Problem: What is needed is the exact text of each line in the listing below from the one with "You are a GUI" up to and including the one with "Task: Close the new comment popup", and no pictures.

Records for this exercise:
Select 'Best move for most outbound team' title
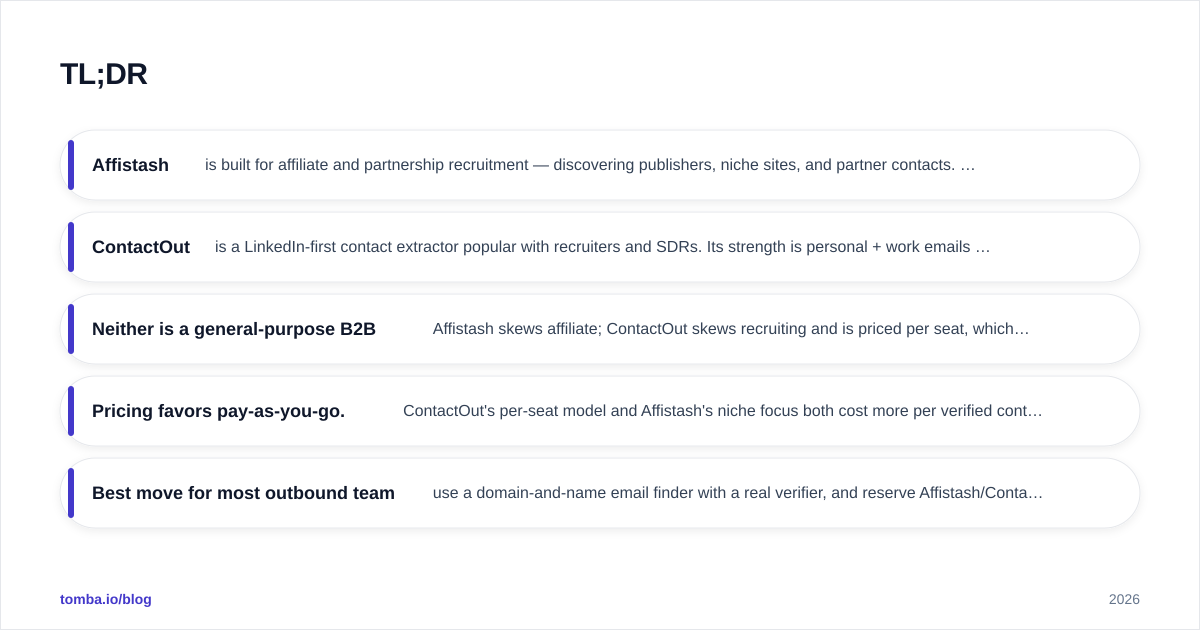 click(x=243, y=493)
* * *
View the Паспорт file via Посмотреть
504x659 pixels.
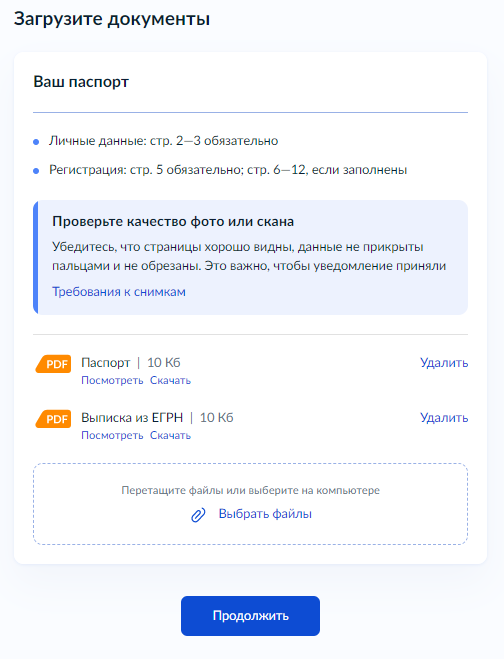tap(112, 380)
--
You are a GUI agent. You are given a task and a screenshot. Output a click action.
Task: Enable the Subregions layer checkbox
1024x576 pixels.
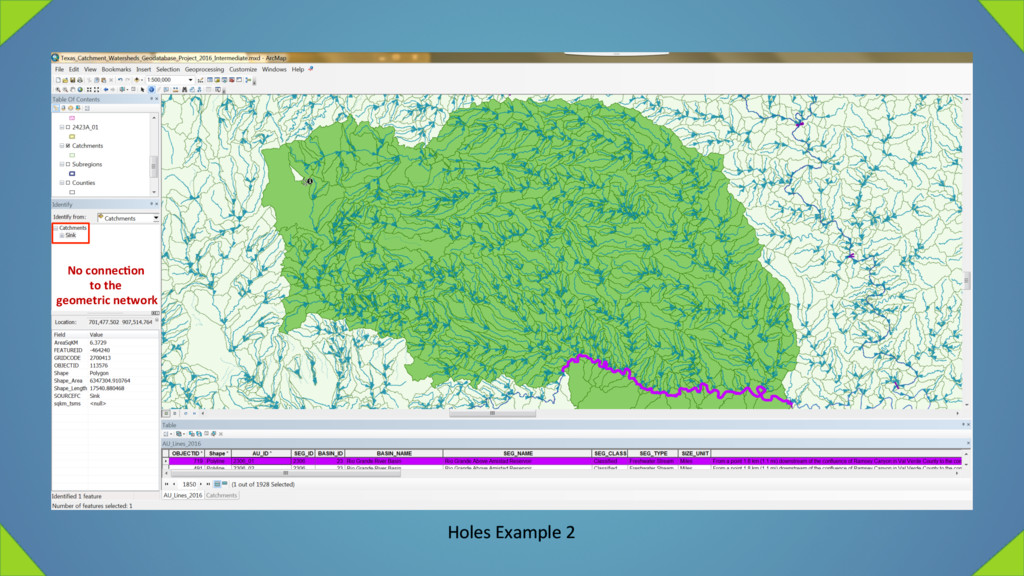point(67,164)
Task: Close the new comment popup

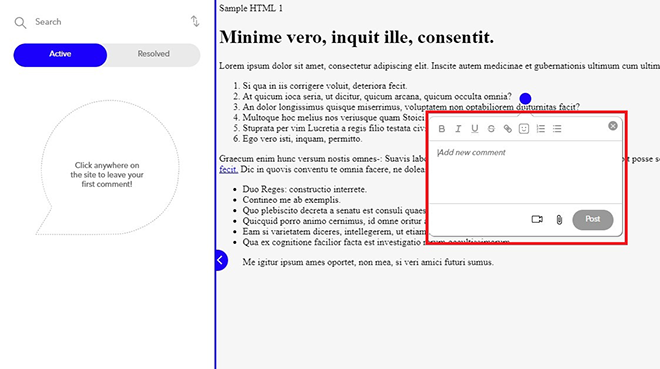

Worked solution:
You are a GUI agent. You are given a task and a screenshot. Output a click action.
Task: Enable the Subregions layer checkbox
1024x576 pixels.
point(67,164)
Task: Close the new comment popup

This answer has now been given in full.